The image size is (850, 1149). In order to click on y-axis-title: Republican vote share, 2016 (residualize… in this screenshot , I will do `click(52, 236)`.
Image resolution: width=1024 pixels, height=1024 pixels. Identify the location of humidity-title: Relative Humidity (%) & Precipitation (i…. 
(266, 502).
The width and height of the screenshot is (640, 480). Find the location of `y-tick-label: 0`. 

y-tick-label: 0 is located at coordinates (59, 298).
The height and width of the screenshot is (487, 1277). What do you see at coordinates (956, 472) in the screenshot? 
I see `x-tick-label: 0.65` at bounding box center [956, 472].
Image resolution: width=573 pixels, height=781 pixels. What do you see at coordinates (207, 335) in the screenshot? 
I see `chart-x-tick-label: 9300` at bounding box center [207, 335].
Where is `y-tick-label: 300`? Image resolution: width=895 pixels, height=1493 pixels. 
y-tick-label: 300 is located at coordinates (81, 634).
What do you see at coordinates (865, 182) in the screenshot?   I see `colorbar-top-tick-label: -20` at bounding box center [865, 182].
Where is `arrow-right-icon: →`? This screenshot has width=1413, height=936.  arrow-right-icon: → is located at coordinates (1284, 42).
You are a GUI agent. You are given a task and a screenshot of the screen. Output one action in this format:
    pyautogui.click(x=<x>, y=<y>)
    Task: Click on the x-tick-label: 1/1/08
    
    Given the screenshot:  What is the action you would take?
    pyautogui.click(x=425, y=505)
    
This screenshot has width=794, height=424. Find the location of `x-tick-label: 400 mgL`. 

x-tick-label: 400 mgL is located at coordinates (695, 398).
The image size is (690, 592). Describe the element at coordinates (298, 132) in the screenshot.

○ ○ ○ ○ ○

[ACTIVITY] Reproduce every item above word for word, changing nothing.

[RESULT FOR THIS EXERCISE]
The image size is (850, 1149). In order to click on y-axis-title: Republican vote share, 2016 (residualize… in this screenshot , I will do `click(52, 236)`.
Image resolution: width=1024 pixels, height=1024 pixels. Identify the location of humidity-title: Relative Humidity (%) & Precipitation (i…. 
(266, 502).
The width and height of the screenshot is (640, 480). Find the location of `y-tick-label: 0`. 

y-tick-label: 0 is located at coordinates (59, 298).
The height and width of the screenshot is (487, 1277). What do you see at coordinates (956, 472) in the screenshot? 
I see `x-tick-label: 0.65` at bounding box center [956, 472].
Image resolution: width=573 pixels, height=781 pixels. What do you see at coordinates (207, 335) in the screenshot? 
I see `chart-x-tick-label: 9300` at bounding box center [207, 335].
Where is `y-tick-label: 300`? Image resolution: width=895 pixels, height=1493 pixels. 
y-tick-label: 300 is located at coordinates (81, 634).
What do you see at coordinates (865, 182) in the screenshot?   I see `colorbar-top-tick-label: -20` at bounding box center [865, 182].
Where is `arrow-right-icon: →`? This screenshot has width=1413, height=936.  arrow-right-icon: → is located at coordinates (1284, 42).
You are a GUI agent. You are given a task and a screenshot of the screen. Output one action in this format:
    pyautogui.click(x=<x>, y=<y>)
    Task: Click on the x-tick-label: 1/1/08
    
    Given the screenshot:  What is the action you would take?
    pyautogui.click(x=425, y=505)
    
This screenshot has width=794, height=424. Find the location of `x-tick-label: 400 mgL`. 

x-tick-label: 400 mgL is located at coordinates (695, 398).
The image size is (690, 592). Describe the element at coordinates (298, 132) in the screenshot.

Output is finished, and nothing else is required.